§ LESETEXT
++++++

Eine Stunde später sehen dieselben Journalistinnen und Journalisten im Halbparterre des schräg gegenüberliegende Rathauses die amtierende Vizebürgermeisterin und Grünen-Chefin Birgit Hebein. Die ringt bei ihrer Stellungnahmen zur aktuellen Entwicklung darum, dass ihre Gesichtszüge nicht entgleiten, und wirkt ehrlich erschüttert. Mantraartig wiederholt sie, dass die Türen der Grünen offen bleiben würden – für die SPÖ und Bürgermeister Michael Ludwig.

"Ganze Papierfabriken" zwischen SPÖ und Neos

Und sie erinnert an die zehn guten Jahre, die die beiden Parteien miteinander hatten und noch haben könnten. Denn: Als Grüne halte man Privatisierungen, etwa von Spitälern, oder Änderungen des Mietrechts für verfehlt. "Da passt kein Blatt zwischen uns und die SPÖ." Eine "ausgehungerte Sozialstadt Wien" dürfe gerade während der Corona-Krise nicht zur Diskussion stehen. Nach ihrem Dafürhalten lägen diesbezüglich "ganze Papierfabriken zwischen den Neos und der SPÖ", hofft sie auf ein Scheitern der Koalitionsverhandlungen.

Fragen, ob es vielleicht an ihrer Person liege, dass Ludwig die Neos präferiere, beantwortet Hebein nicht direkt. "Ich halte Stimmungsbilder, die transportiert wurden, für völlig falsch", man habe in der Rathauskoalition "immer konstruktiv zusammengearbeitet". Erfreut seien sie und die Grünen über die Bürgermeisterentscheidung aber nicht, schließlich hätten die Partei und sie bei der jüngsten Wahl ja auch das beste Ergebnis der Geschichte geholt. Aber, leicht fatalistisch: "Die SPÖ hat diese Entscheidung getroffen."

Nicht festlegen will sie sich daher auch, ob sie im Fall einer Oppositionsrolle Klubobfrau oder nichtamtsführende Stadträtin werden wolle. Denn die Hoffnung auf eine Verlängerung beziehungsweise "einen Neustart" der Koalition, mit der die Grünen auch im Wahlkampf geworben haben, scheint noch zu leben. "Es gibt keine Inhalte, die nicht überbrückbar sind", drückt Hebein es aus.

++++++

§ DATENAUSZÜGE
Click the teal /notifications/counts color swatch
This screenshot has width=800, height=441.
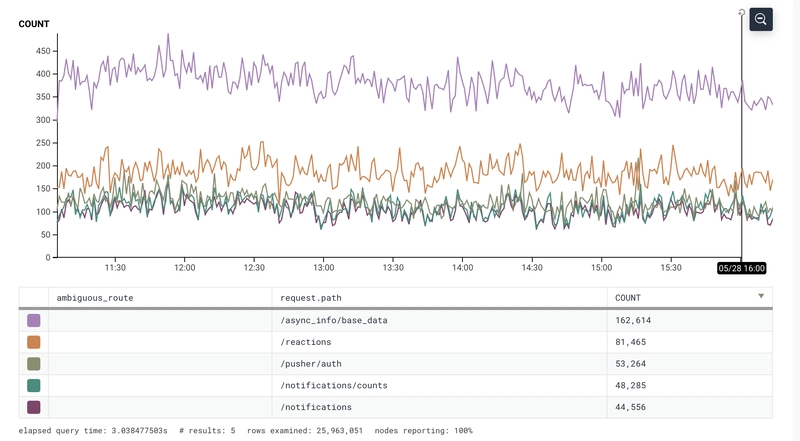[x=34, y=385]
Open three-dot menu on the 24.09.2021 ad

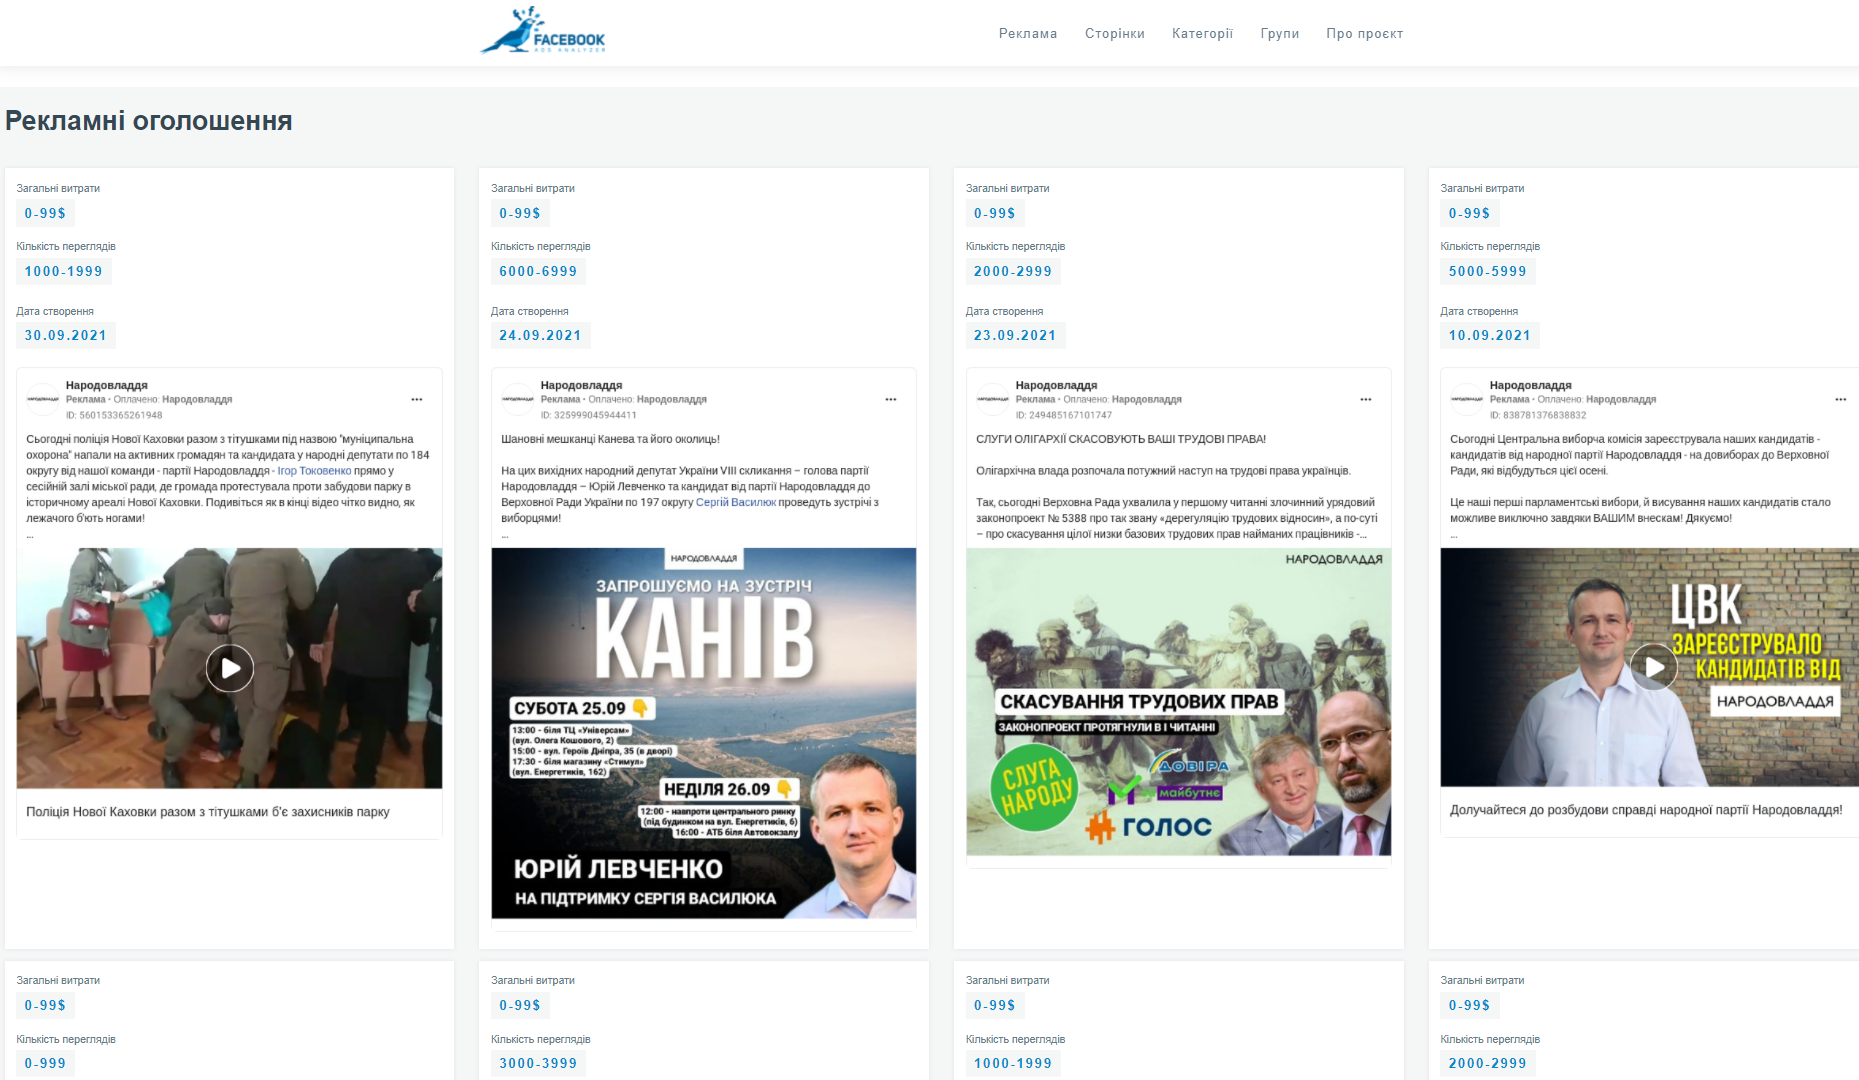[x=891, y=400]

++++++

§ KURZE AUFGABE
Stimmen die Aussagen (a), (b) und (c) mit dem Lesetext überein? Antworte jeweils mit Ja oder Nein und zitiere die entscheidenden Worte des Lesetexts wörtlich.
(a) Hebein wiederholt mehrfach, dass die Türen der Grünen für die SPÖ offen bleiben würden.
(b) Hebein hat sich bereits festgelegt, im Fall einer Oppositionsrolle Klubobfrau zu werden.
(c) Laut Hebein haben die Grünen bei der jüngsten Wahl ihr schlechtestes Ergebnis erzielt.
Die Daten spielen hierfür keine Rolle.

§ ANTWORT
(a) Ja: „Mantraartig wiederholt sie, dass die Türen der Grünen offen bleiben würden – für die SPÖ und Bürgermeister Michael Ludwig.“
(b) Nein: „Nicht festlegen will sie sich daher auch, ob sie im Fall einer Oppositionsrolle Klubobfrau oder nichtamtsführende Stadträtin werden wolle.“
(c) Nein: „schließlich hätten die Partei und sie bei der jüngsten Wahl ja auch das beste Ergebnis der Geschichte geholt“